A group of people line up at Yander Zamora in front of the Mexican consulate in Havana
The Mexican Consulate in Havana and the State Department will implement a program of “exclusive” appointments starting this Friday to facilitate family reunification of Cubans who work in Mexico but have family in Cuba. The measure, exclusively for people of this nationality, comes at an ideal time in relations between the two countries and days after the visit of Cuban President Miguel Díaz-Canel to Mexico. Andrés Manuel López Obrador last weekend awarded him the Mexican Order of the Aztec Eagle, the highest decoration that can be bestowed on a foreign head of state, for the support his country, Mexico, has given during the Covid-19 pandemic.
This measure appeals in particular to Cuban doctors who have worked in the Mexican health system since López Obrador took office as president. According to the Mexican Institute for Social Security (IMSS), there are already 610 doctors spread across the different states of the republic. Both leaders met with some of them in Campeche at an IMSS headquarters. There, López Obrador told his counterpart that they would probably need more doctors from Cuba: “I hope they will help us with more doctors and specialists.” The president said he needs them to complete staffing at health centers and hospitals in Mexico ahead of the summer.
Four days after Díaz-Canel’s visit, the IMSS published a tender for room and board contracts for 43 Cuban doctors working in Michoacán, revealing the good harmony of relations between the two countries. You have access to accommodation, breakfast, lunch and dinner. The text of the IMSS, where the conditions are stated, informs that the accommodation will be in a double room. The doctors will be distributed across different locations in Michoacán as part of the working agreement between the two countries.
The news sparked complaints from Mexican doctors, who complain that they live and travel in far worse conditions every time they have to work outside of their place of residence. In an interview with EFE, surgeon and public health policy analyst Xavier Tello lamented the direction the government’s health policy was taking: “Mexico needs to inject resources, Mexican doctors should have higher salaries and better job vacancies, instead of continuing to pay little and they stigmatize because they don’t want to take low-paying jobs.”
Another front where the two economies are working together is the import of Rajón stones to build the Mayan train. At the end of December 2022, according to the Port Services Company, the shipment was waiting in a port in Cienfuegos, the city of Cuba, to be shipped to Mexico. Initially, a monthly supply of 90,000 tons of stone will begin, a figure which is planned to increase gradually to 200,000 tons per month. The stone is used as a “mattress” capable of absorbing the train’s vibrations over 500 kilometers of track.

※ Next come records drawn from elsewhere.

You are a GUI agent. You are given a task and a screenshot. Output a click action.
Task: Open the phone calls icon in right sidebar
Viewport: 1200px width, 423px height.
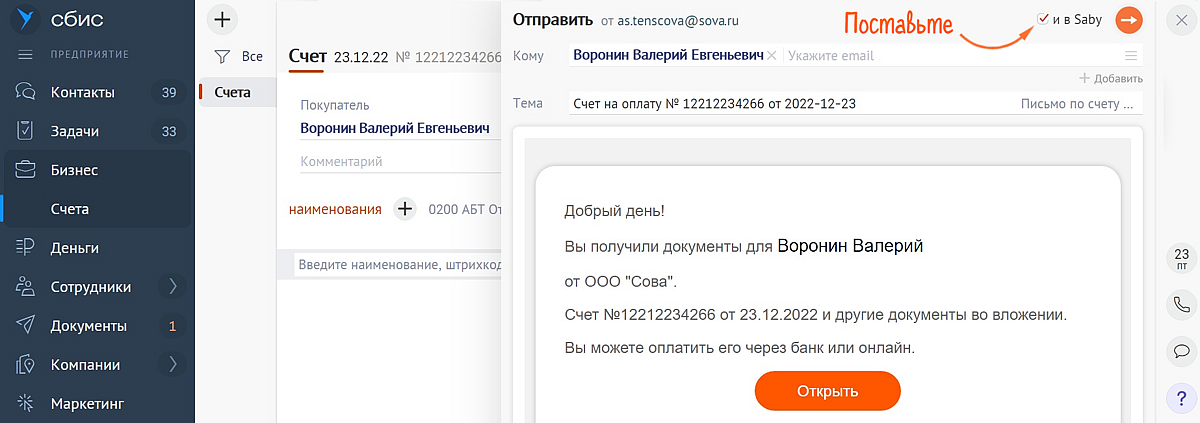point(1180,305)
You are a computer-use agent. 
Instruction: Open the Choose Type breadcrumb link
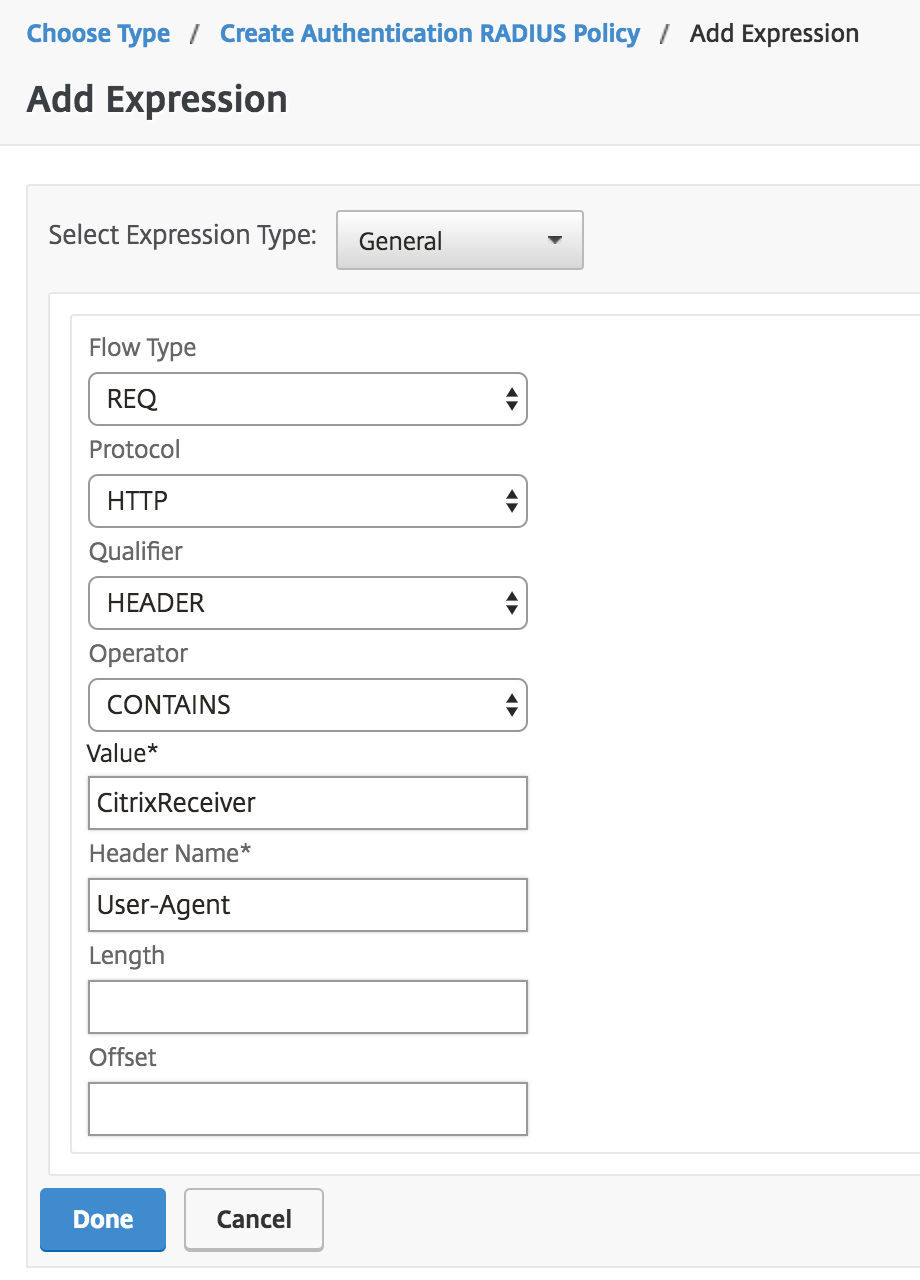97,33
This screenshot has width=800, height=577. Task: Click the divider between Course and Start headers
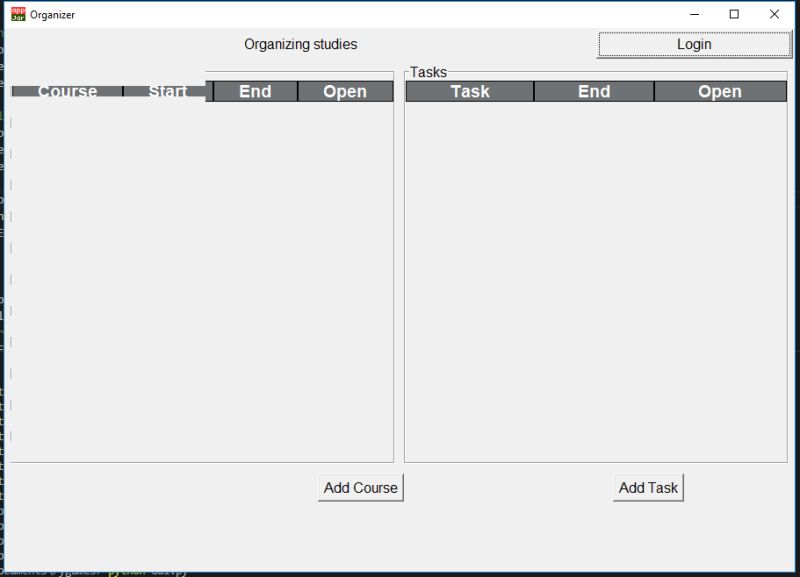(122, 91)
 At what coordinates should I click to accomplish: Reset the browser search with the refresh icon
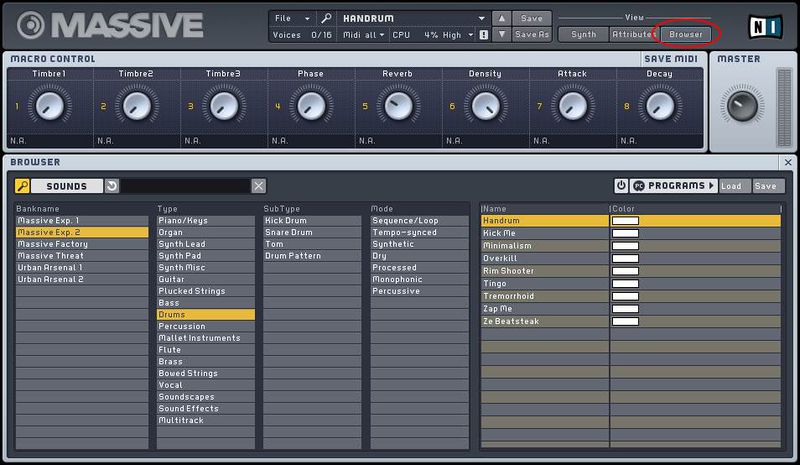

The close relationship between López Obrador and Díaz-Canel, who have seen each other five times since coming to power, risks straining ties with the United States, which still maintains the historic economic embargo on the island, which it said more than a decade ago than 60 years have imposed . However, Foreign Minister Marcelo Ebrard assured this Sunday that Mexico and the United States are allies but do not have “identical interests”. After bidding farewell to the Cuban president, Ebrard said the visit was “not an attempt to tease or create friction.” He wanted to “leave the past behind, lift the blockade” and lead a fraternal coexistence that “promotes stability in America.”
Relations between Mexico and its northern neighbor also showed signs of good health in early February. The State Department released a report on the drastic reduction in detentions of migrants from Venezuela, Haiti, Cuba and Nicaragua at the Mexico-US border. The data was presented by the State Department as a success of recent policies agreed between the two countries to reduce the flow of migrants north of the Rio Grande. The text points to a 97.5% reduction in Cuban arrivals and “near-zero influx of Haitians.”
Faced with increasing pressure from most Republican states in the southern United States, the first recipients of this migratory pressure, Joe Biden decided to expand the long-distance visa program he had already applied for to various nationalities. The new program aims to issue 30,000 concessions each month to migrants from Venezuela, Cuba, Haiti and Nicaragua who enter the country by plane. Those entering on foot and crossing the border illegally would be sanctioned and penalized by not being able to obtain that visa later. All with the approval of Mexico, which has seen migrant shelters saturated without additional support.